Es ist im Verfahren völlig unstrittig, dass die Klägerin im relevanten Beurteilungszeitraum nicht EU-Bürgerin war und ihr daher der gemeinschaftsrechtliche Schutz im dargestellten Sinn nicht zukam. Außerhalb des Gemeinschaftsrechts fehlt es aber für die Gewährung von Schadenersatzansprüchen aus legistischem Unrecht an jedweder Haftungsgrundlage (siehe auch Rebhahn, aaO). Art 23 B-VG und diesem folgend § 1 Abs 1 AHG bilden dafür schon deshalb keine solche Grundlage, weil sie die Haftung der öffentlichen Hand nur für jene Schäden, die die als ihre Organe handelnden Personen in Vollziehung der Gesetze durch ein rechtswidriges Verhalten wem immer schuldhaft zugefügt haben, anordnen.

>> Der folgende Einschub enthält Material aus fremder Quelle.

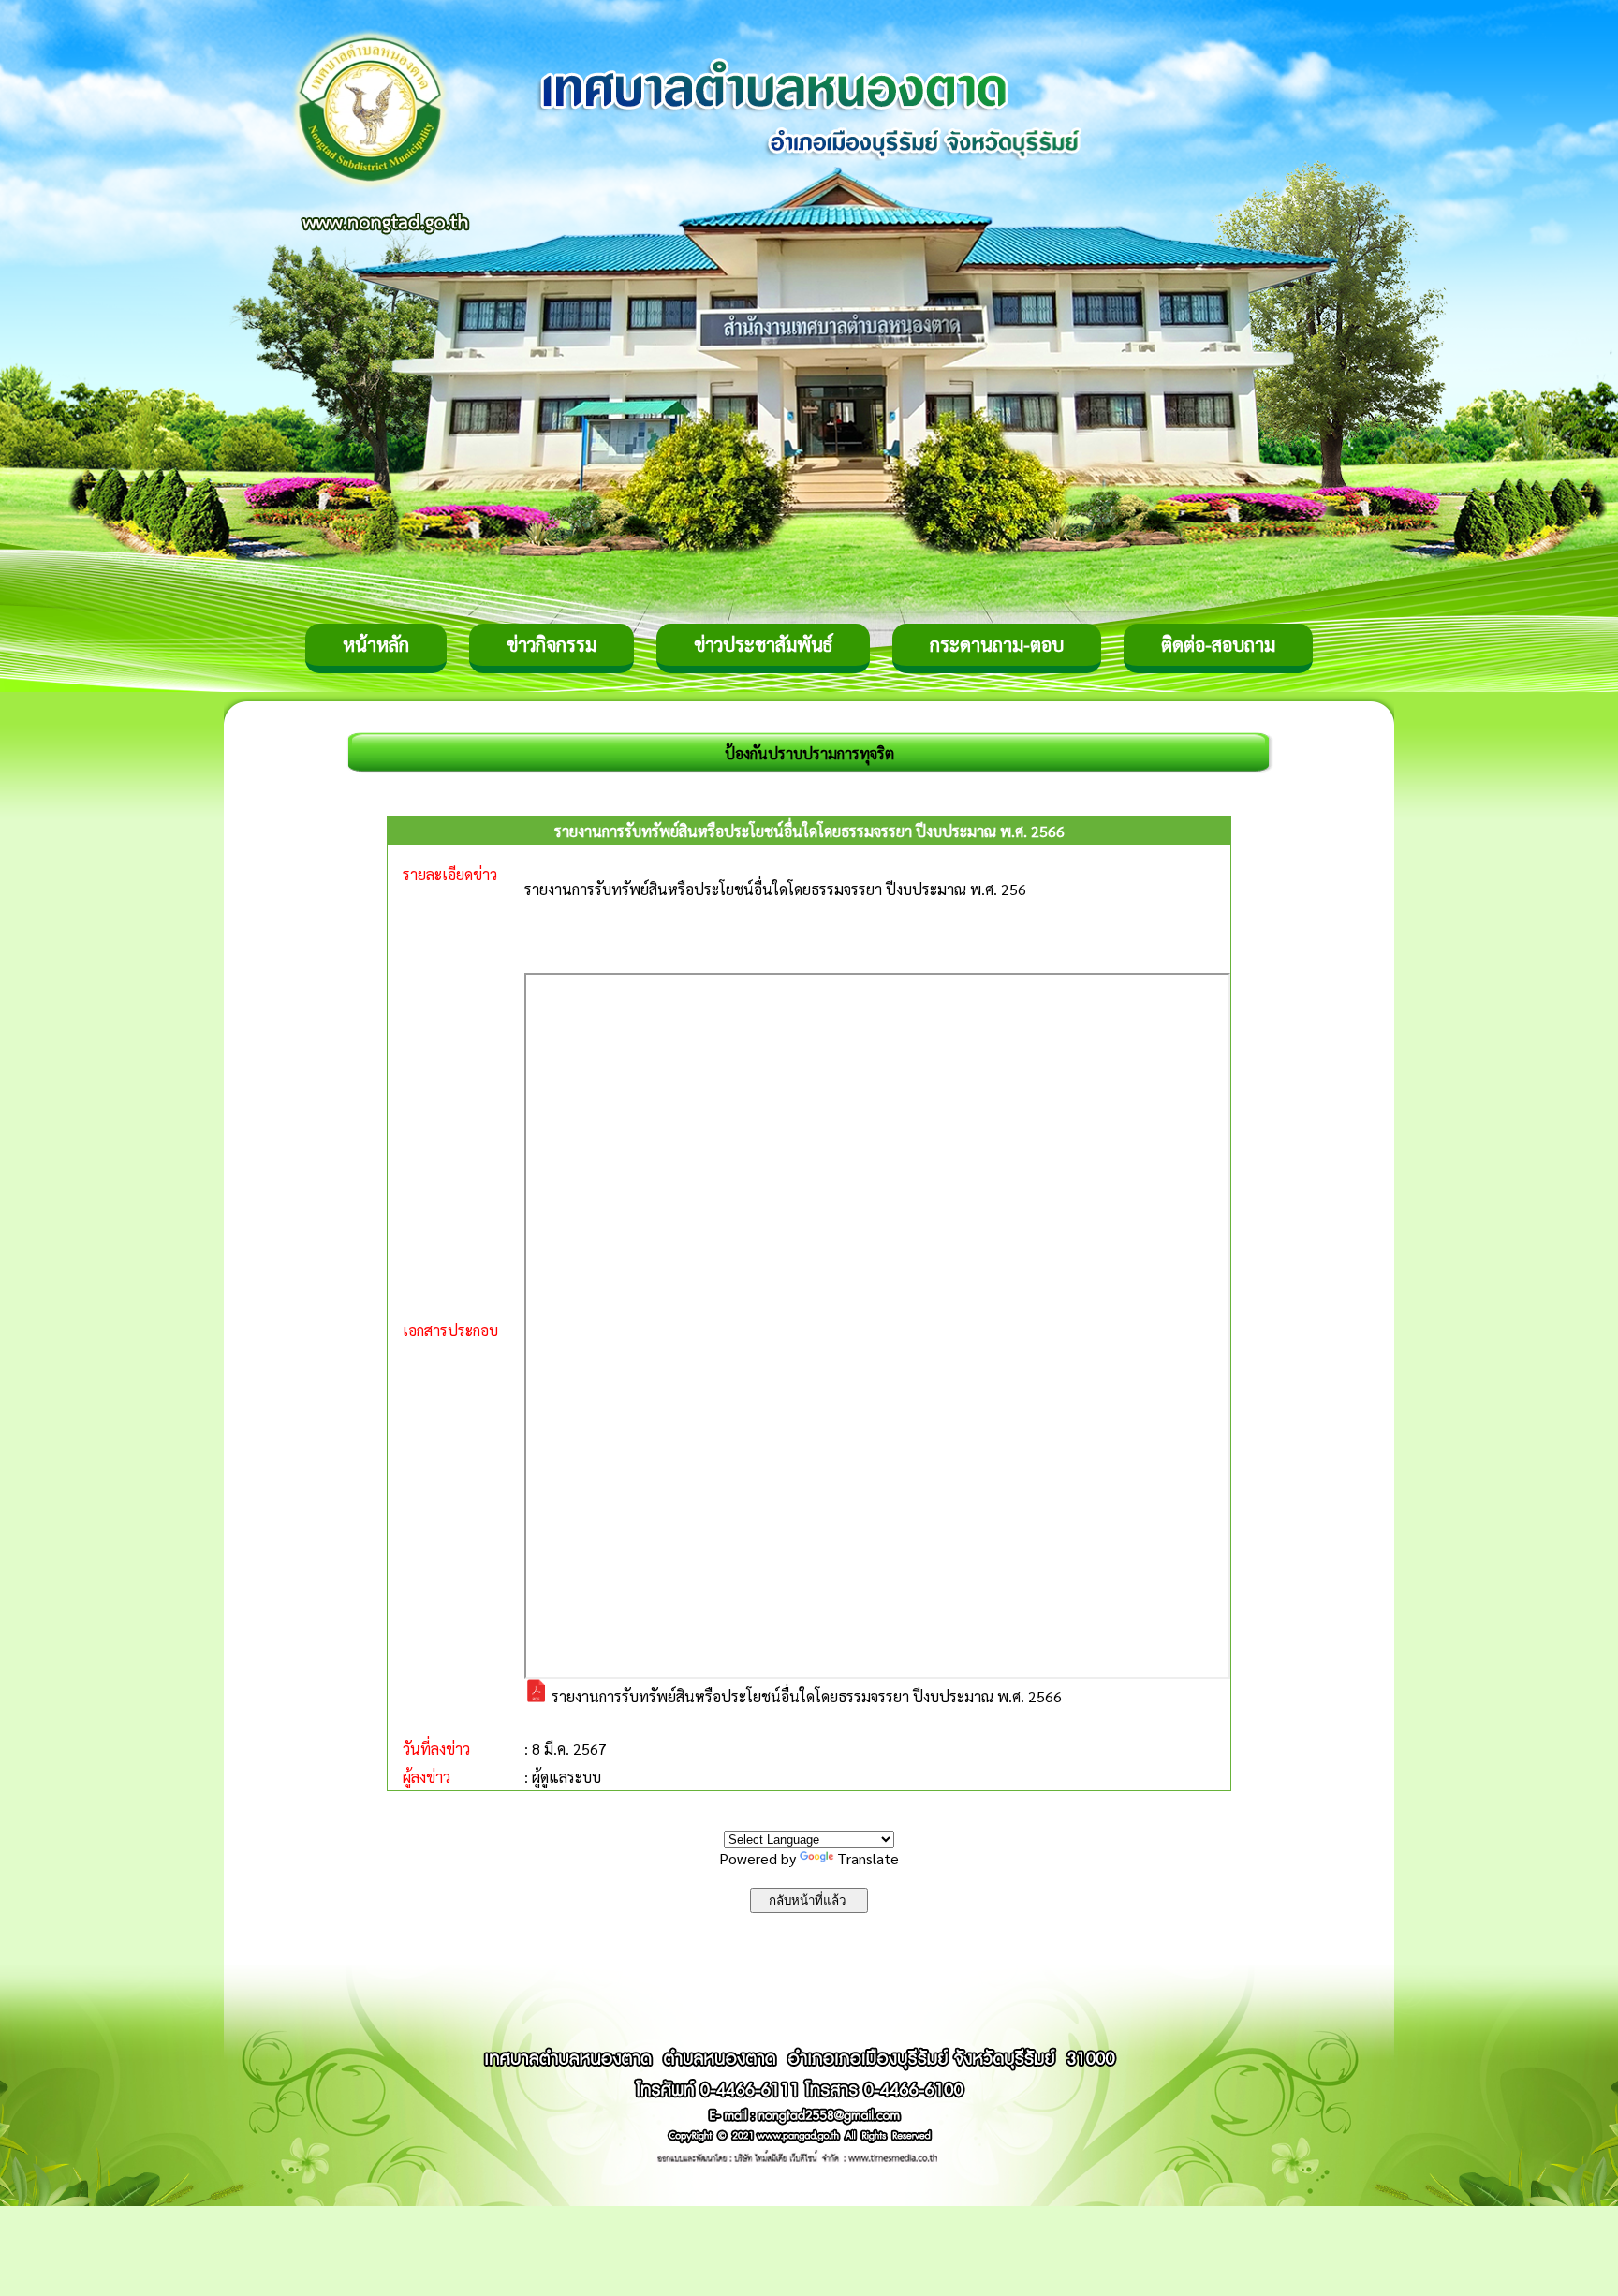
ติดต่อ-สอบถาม (1218, 644)
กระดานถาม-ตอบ (997, 644)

Selbst Klecatsky räumt in seinem kritischen Aufsatz "Notwendige Entwicklungen des österreichischen Amtshaftungsrechts" (JBl 1981, 113, 114) ein, es sei zuzugeben, dass der Ausdruck "in Vollziehung der Gesetze" sowie der im § 1 Abs 2 AHG hinzugefügte Klammerausdruck "Gerichtsbarkeit oder Verwaltung" mit dem in Österreich auch sonst üblichen formalorganisatorischen Verständnis behaftet seien, also Gesetzgebungsorgane, aber auch gesetzgeberische Hilfsdienste leistende Verwaltungsorgane von der Haftung ausnähmen.

Walter/Mayer (Grundriss des österreichischen Bundesverfassungsrechts9 Rz 167) führen - wenngleich aus rein verfassungsrechtlicher Sicht - aus, Unterlassungen des Gesetzgebers seien im bestehenden Rechtsschutzsystem ebensowenig bekämpfbar wie die Erzeugung belastender Gesetze.

Fetzer ("Die Haftung des Staates für legislatives Unrecht; zugleich ein Beitrag zum Staatshaftungsrecht der Europäischen Gemeinschaften, der EG-Mitgliedstaaten, der Schweiz und Österreichs", 203) legt unter Hinweis auf die bereits zitierten Wortgruppen des Art 23 B-VG und des § 1 AHG ohne erkennbare Kritik dar, Staatshaftung für Schäden, die unmittelbar durch verfassungswidrige Gesetze hervorgerufen werden, komme in Österreich nicht in Betracht. Der Amtshaftungstatbestand sei nicht auf die Tätigkeit der Legislative anwendbar. Die den Hauptgegenstand der Monographie bildende Rechtslage in der Bundesrepublik Deutschland fasst die Autorin dahin zusammen, dass das geltende Recht keine besondere Haftungsregelung für Schäden, die durch legislatives Unrecht hervorgerufen werden, kenne. Zwar finde die Haftung des Staates für rechtswidrige Parlamentsgesetzgebung eine positive Grundlage im Amtshaftungstatbestand, doch vertrete der Bundesgerichtshof in ständiger Rechtsprechung die Auffassung, die den Parlamentsabgeordneten - ob beim Tätigwerden oder beim Untätigbleiben - obliegenden Amtspflichten entfalteten keine Drittwirkung gegenüber den gesetzesunterworfenen Bürgern, weil der Gesetzgeber abstrakt-generelle Regelungen treffe und insofern ausschließlich Aufgaben der Allgemeinheit und nicht ihm bestimmten Personen oder Personengruppen gegenüber obliegende Pflichten wahrnehme. Nur bei sogenannten Maßnahme- oder Einzelfallgesetzen könnten Belange einzelner Personen berührt werden, mit der Folge, dass diesen Personen gegenüber drittgerichtete Amtspflichten der Gesetzgebungsorgane bestehen (aaO 212 ff).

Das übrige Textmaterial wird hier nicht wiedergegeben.